■ EXERCISE BRIEF ■
Everything from the line with "Task: Read the Alvina Lim interview article" to the end of the entries should be set down exactly, except the pictures.

■ ENTRIES SUPPLIED ■
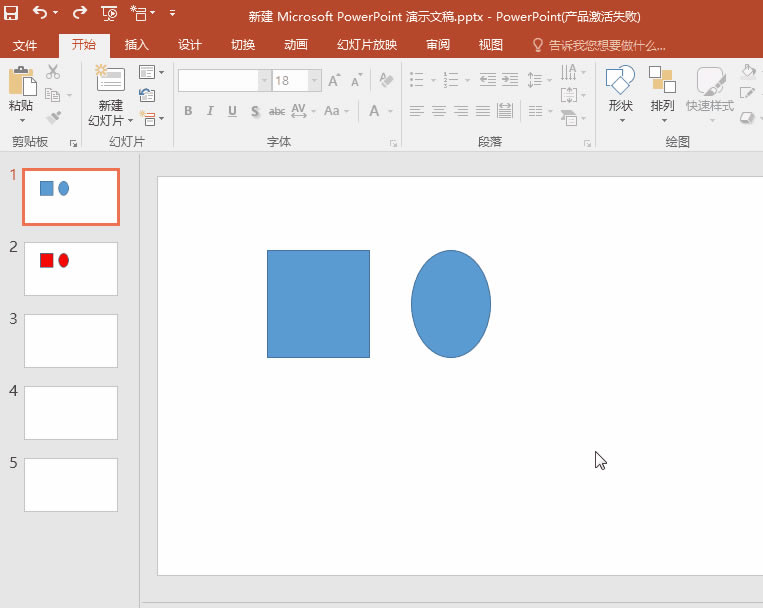Screen dimensions: 763x608
Task: Open the font name dropdown arrow
Action: pyautogui.click(x=264, y=81)
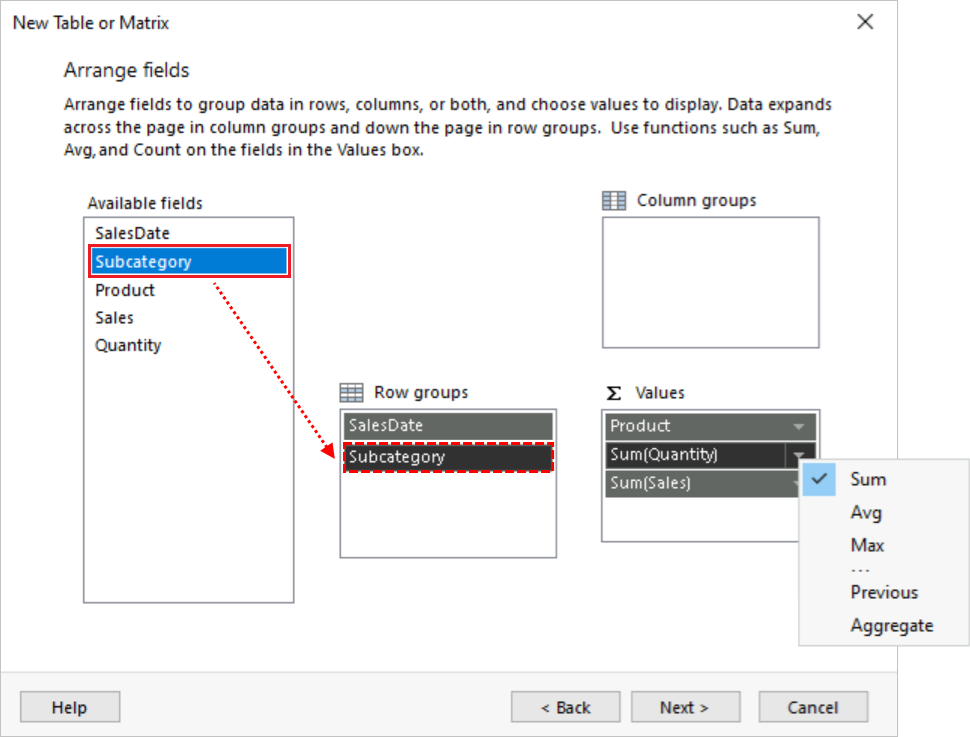Image resolution: width=970 pixels, height=737 pixels.
Task: Click Next to continue the wizard
Action: pyautogui.click(x=685, y=707)
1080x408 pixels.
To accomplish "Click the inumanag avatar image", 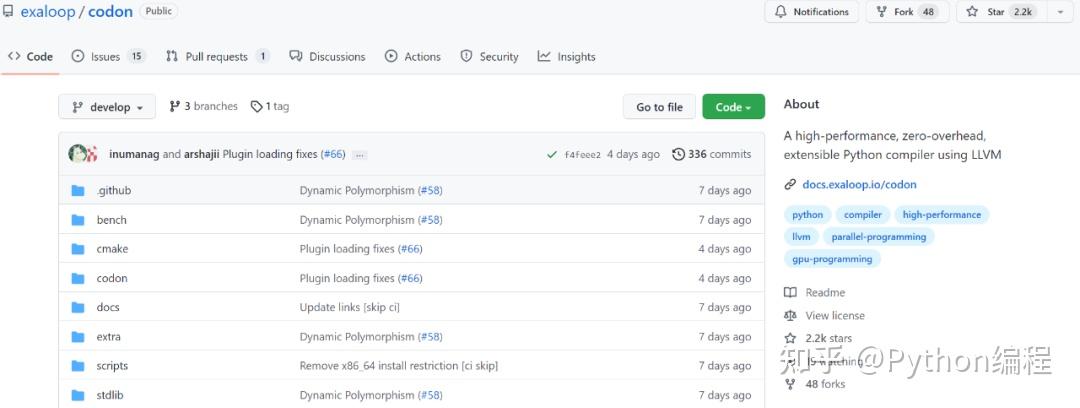I will click(x=78, y=154).
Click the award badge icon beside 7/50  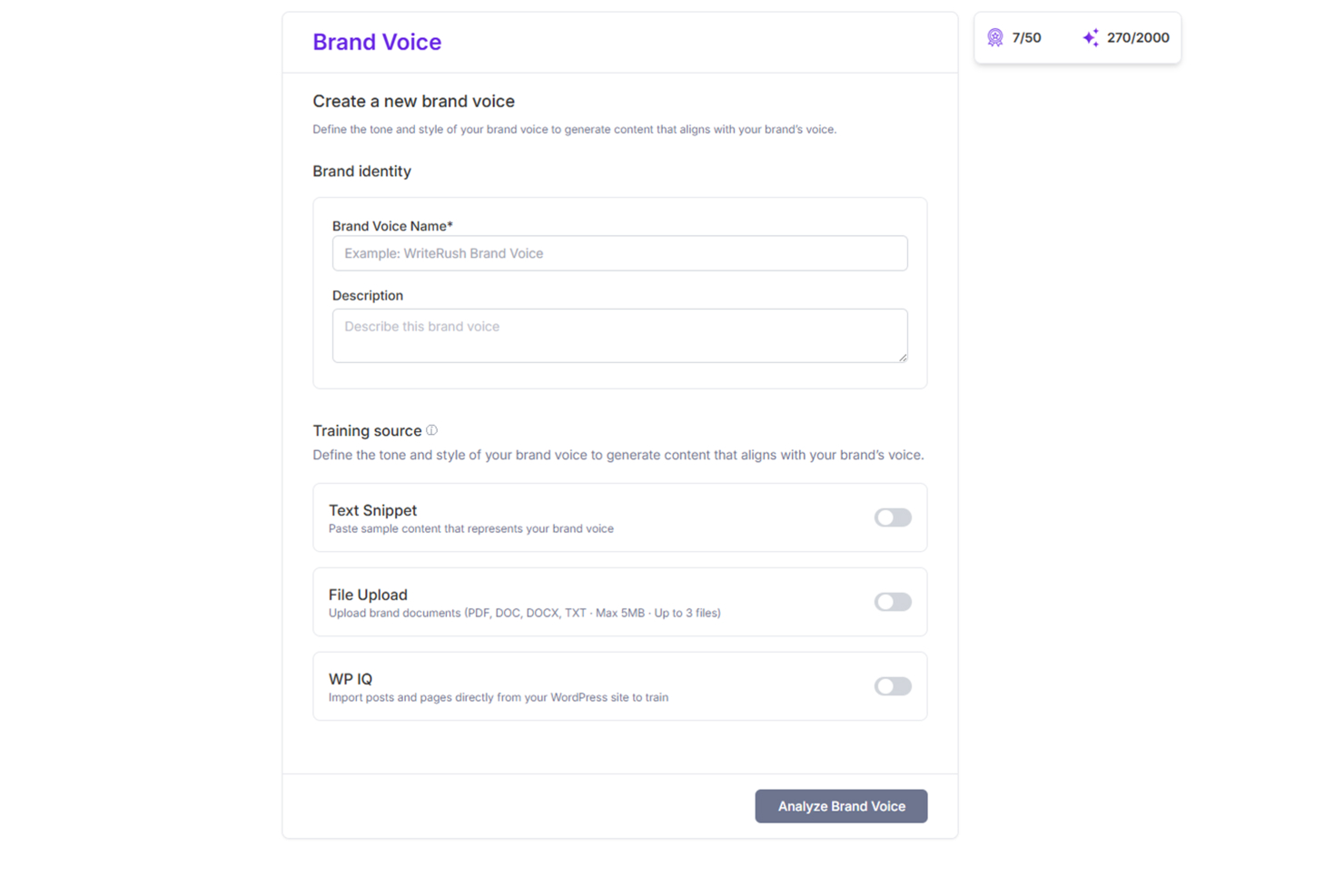pyautogui.click(x=995, y=37)
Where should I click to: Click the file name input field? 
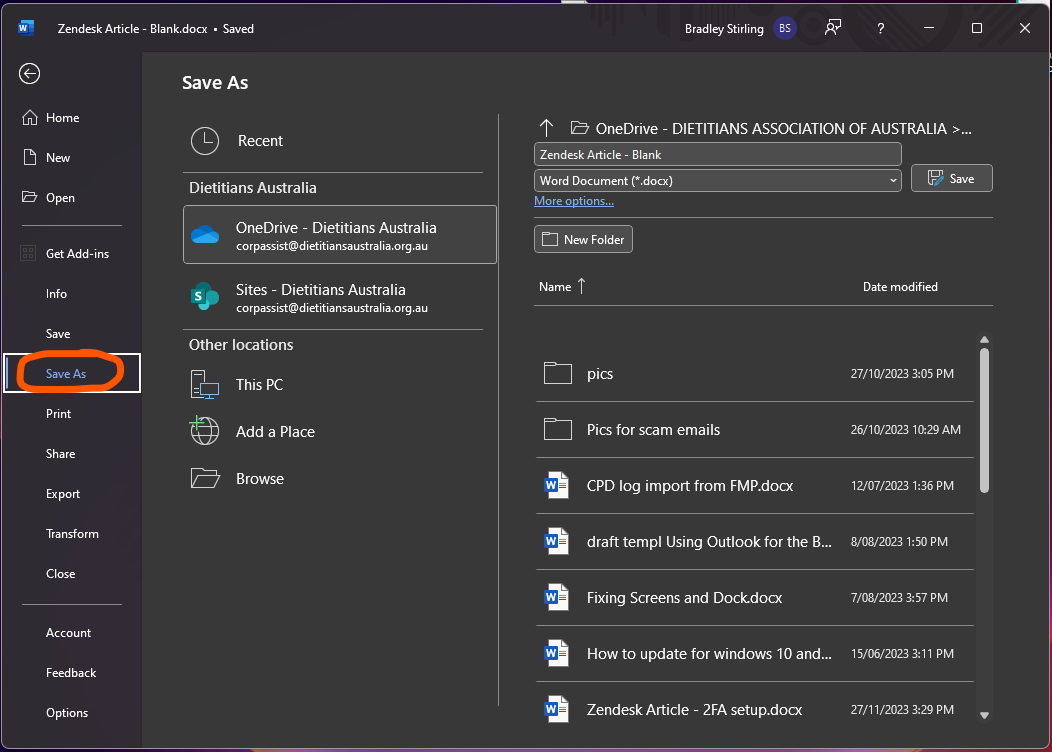click(717, 154)
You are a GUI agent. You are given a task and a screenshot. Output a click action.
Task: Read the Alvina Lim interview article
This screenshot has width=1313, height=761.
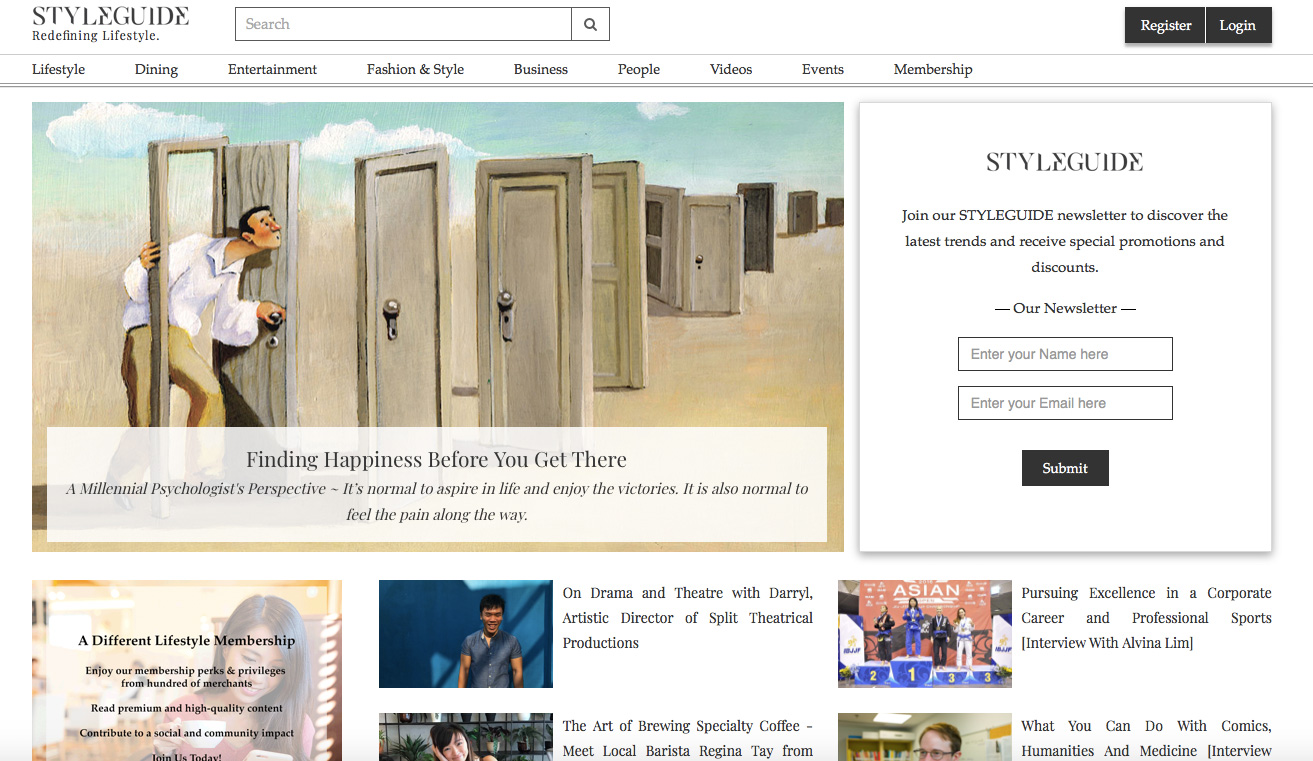[x=1146, y=618]
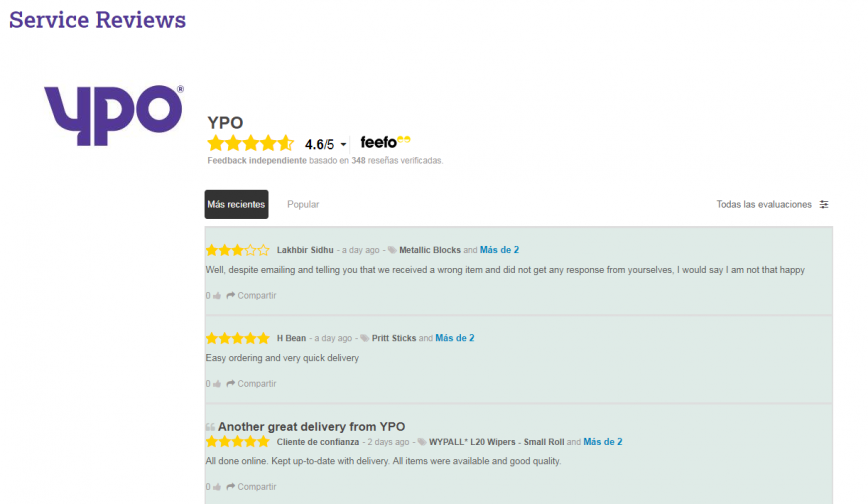This screenshot has height=504, width=868.
Task: Click the thumbs-up icon on Lakhbir Sidhu's review
Action: point(216,296)
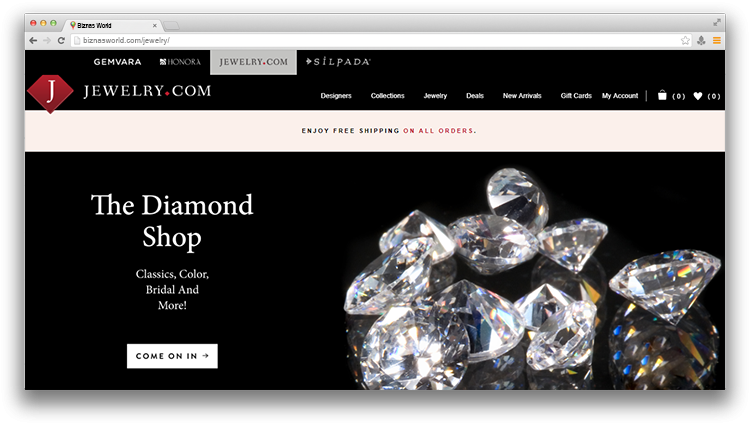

■ EXERCISE OUTPUT ■
Task: Read the Alvina Lim interview article
This screenshot has width=1313, height=761.
[x=1146, y=618]
This screenshot has height=504, width=868.
Task: Click the thumbs-up icon on Lakhbir Sidhu's review
Action: point(216,296)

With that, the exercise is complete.